* **WHAT IS REQUIRED**
An exact copy of the entries is needed, with every line included.

[Saved entries]
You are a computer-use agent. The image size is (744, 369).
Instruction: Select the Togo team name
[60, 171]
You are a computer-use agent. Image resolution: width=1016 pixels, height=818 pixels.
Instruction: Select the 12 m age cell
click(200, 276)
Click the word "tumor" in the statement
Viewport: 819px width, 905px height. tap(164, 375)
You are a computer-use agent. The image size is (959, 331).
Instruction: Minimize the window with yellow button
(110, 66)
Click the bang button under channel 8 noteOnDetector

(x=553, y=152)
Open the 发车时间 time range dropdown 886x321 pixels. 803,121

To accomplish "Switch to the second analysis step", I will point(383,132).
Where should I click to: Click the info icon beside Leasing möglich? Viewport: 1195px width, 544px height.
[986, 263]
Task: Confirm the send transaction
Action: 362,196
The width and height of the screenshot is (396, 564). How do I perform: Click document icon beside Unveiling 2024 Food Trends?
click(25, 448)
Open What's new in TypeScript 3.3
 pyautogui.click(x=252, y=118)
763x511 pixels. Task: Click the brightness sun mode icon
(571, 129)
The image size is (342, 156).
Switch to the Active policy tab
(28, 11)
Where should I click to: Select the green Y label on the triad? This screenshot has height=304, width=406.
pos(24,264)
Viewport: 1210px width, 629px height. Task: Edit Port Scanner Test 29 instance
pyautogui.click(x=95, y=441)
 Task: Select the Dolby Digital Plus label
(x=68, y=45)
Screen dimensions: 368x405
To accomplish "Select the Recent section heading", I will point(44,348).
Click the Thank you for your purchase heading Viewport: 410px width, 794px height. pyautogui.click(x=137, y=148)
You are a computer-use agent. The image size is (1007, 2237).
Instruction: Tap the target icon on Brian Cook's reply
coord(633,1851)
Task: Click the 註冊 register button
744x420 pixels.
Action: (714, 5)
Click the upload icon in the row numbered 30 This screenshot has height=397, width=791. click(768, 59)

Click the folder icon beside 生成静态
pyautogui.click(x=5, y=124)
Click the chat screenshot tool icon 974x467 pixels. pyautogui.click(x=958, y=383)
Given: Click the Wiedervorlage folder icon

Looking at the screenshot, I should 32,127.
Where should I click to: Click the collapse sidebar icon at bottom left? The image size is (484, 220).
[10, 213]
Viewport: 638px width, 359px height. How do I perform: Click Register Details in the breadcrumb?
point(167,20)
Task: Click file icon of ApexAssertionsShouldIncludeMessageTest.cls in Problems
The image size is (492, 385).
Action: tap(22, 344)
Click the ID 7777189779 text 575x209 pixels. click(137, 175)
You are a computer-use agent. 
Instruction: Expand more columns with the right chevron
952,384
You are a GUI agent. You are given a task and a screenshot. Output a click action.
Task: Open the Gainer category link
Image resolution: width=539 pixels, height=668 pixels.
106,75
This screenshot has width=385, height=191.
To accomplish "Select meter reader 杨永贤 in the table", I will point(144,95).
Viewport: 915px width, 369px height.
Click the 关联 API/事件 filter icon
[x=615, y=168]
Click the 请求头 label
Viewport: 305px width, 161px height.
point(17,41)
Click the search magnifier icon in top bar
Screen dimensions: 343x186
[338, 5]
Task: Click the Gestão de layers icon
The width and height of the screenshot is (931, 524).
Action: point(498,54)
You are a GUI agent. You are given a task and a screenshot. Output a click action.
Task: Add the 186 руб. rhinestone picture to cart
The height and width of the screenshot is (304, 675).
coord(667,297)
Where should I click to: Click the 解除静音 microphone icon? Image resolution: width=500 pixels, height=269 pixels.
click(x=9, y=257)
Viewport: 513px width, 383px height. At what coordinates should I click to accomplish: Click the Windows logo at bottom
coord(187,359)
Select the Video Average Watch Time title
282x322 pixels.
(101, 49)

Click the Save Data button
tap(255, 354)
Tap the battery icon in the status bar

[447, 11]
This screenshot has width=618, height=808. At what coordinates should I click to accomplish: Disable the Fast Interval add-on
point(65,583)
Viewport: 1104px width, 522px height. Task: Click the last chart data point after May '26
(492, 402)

* **RESULT OF THE EXERCISE**
You are a computer-use agent. The image size is (744, 369).
Instruction: Select the Togo team name
[60, 171]
You are a computer-use agent. Image resolution: width=1016 pixels, height=818 pixels.
Instruction: Select the 12 m age cell
click(200, 276)
Click the word "tumor" in the statement
Viewport: 819px width, 905px height. tap(164, 375)
You are a computer-use agent. The image size is (959, 331).
Instruction: Minimize the window with yellow button
(110, 66)
Click the bang button under channel 8 noteOnDetector

(x=553, y=152)
Open the 发车时间 time range dropdown 886x321 pixels. 803,121

To accomplish "Switch to the second analysis step", I will point(383,132).
Where should I click to: Click the info icon beside Leasing möglich? Viewport: 1195px width, 544px height.
[986, 263]
Task: Confirm the send transaction
Action: 362,196
The width and height of the screenshot is (396, 564). How do I perform: Click document icon beside Unveiling 2024 Food Trends?
click(25, 448)
Open What's new in TypeScript 3.3
 pyautogui.click(x=252, y=118)
763x511 pixels. Task: Click the brightness sun mode icon
(571, 129)
The image size is (342, 156).
Switch to the Active policy tab
(28, 11)
Where should I click to: Select the green Y label on the triad? This screenshot has height=304, width=406.
pos(24,264)
Viewport: 1210px width, 629px height. Task: Edit Port Scanner Test 29 instance
pyautogui.click(x=95, y=441)
 Task: Select the Dolby Digital Plus label
(x=68, y=45)
Screen dimensions: 368x405
To accomplish "Select the Recent section heading", I will point(44,348).
Click the Thank you for your purchase heading Viewport: 410px width, 794px height. pyautogui.click(x=137, y=148)
You are a computer-use agent. The image size is (1007, 2237).
Instruction: Tap the target icon on Brian Cook's reply
coord(633,1851)
Task: Click the 註冊 register button
744x420 pixels.
Action: (714, 5)
Click the upload icon in the row numbered 30 This screenshot has height=397, width=791. click(768, 59)

Click the folder icon beside 生成静态
pyautogui.click(x=5, y=124)
Click the chat screenshot tool icon 974x467 pixels. pyautogui.click(x=958, y=383)
Given: Click the Wiedervorlage folder icon

Looking at the screenshot, I should 32,127.
Where should I click to: Click the collapse sidebar icon at bottom left? The image size is (484, 220).
[10, 213]
Viewport: 638px width, 359px height. How do I perform: Click Register Details in the breadcrumb?
point(167,20)
Task: Click file icon of ApexAssertionsShouldIncludeMessageTest.cls in Problems
The image size is (492, 385).
Action: tap(22, 344)
Click the ID 7777189779 text 575x209 pixels. click(137, 175)
You are a computer-use agent. 
Instruction: Expand more columns with the right chevron
952,384
You are a GUI agent. You are given a task and a screenshot. Output a click action.
Task: Open the Gainer category link
Image resolution: width=539 pixels, height=668 pixels.
106,75
This screenshot has width=385, height=191.
To accomplish "Select meter reader 杨永贤 in the table", I will point(144,95).
Viewport: 915px width, 369px height.
Click the 关联 API/事件 filter icon
[x=615, y=168]
Click the 请求头 label
Viewport: 305px width, 161px height.
point(17,41)
Click the search magnifier icon in top bar
Screen dimensions: 343x186
[338, 5]
Task: Click the Gestão de layers icon
The width and height of the screenshot is (931, 524).
Action: point(498,54)
You are a GUI agent. You are given a task and a screenshot. Output a click action.
Task: Add the 186 руб. rhinestone picture to cart
The height and width of the screenshot is (304, 675).
coord(667,297)
Where should I click to: Click the 解除静音 microphone icon? Image resolution: width=500 pixels, height=269 pixels.
click(x=9, y=257)
Viewport: 513px width, 383px height. At what coordinates should I click to accomplish: Click the Windows logo at bottom
coord(187,359)
Select the Video Average Watch Time title
282x322 pixels.
(101, 49)

Click the Save Data button
tap(255, 354)
Tap the battery icon in the status bar

[447, 11]
This screenshot has width=618, height=808. At what coordinates should I click to accomplish: Disable the Fast Interval add-on
point(65,583)
Viewport: 1104px width, 522px height. Task: Click the last chart data point after May '26
(492, 402)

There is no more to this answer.